--- Assigned task ---
Please reproduce the entries exactly, skipping each picture.
▼
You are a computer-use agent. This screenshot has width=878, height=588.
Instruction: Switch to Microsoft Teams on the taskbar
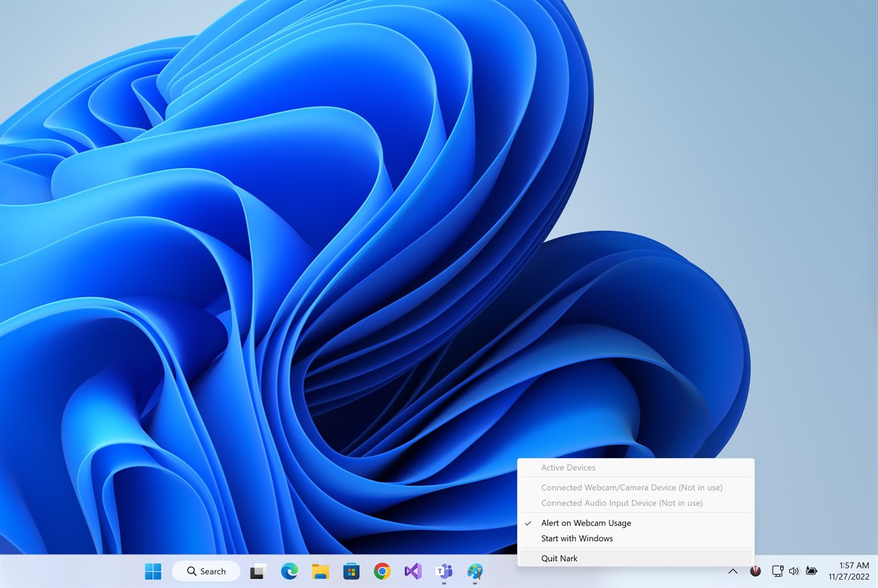tap(444, 572)
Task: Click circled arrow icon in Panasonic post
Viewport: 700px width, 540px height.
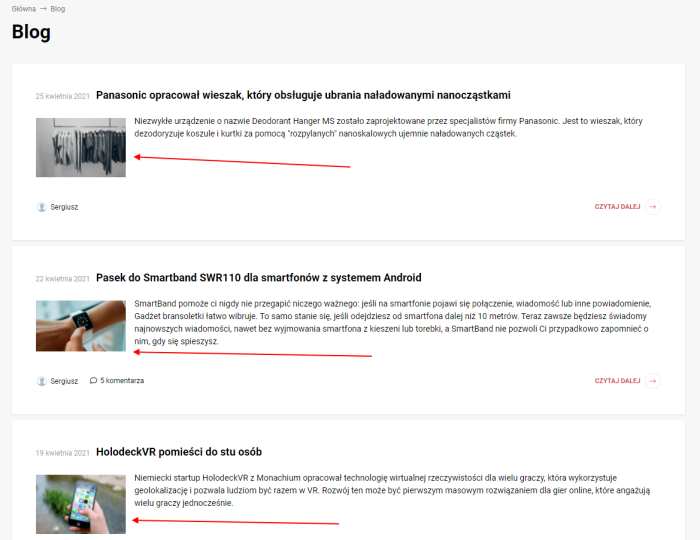Action: click(x=653, y=207)
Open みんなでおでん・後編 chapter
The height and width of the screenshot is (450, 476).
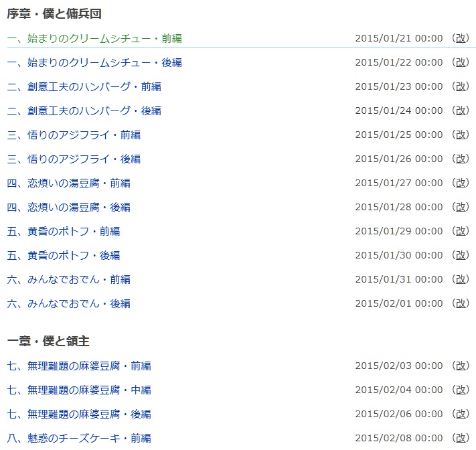[68, 303]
▲
--- Task answer ---
You are a computer-use agent. This screenshot has width=878, height=588.
Instruction: Switch to Microsoft Teams on the taskbar
tap(444, 572)
Task: Click circled arrow icon in Panasonic post
Viewport: 700px width, 540px height.
Action: click(x=653, y=207)
Open みんなでおでん・後編 chapter
The height and width of the screenshot is (450, 476).
[68, 303]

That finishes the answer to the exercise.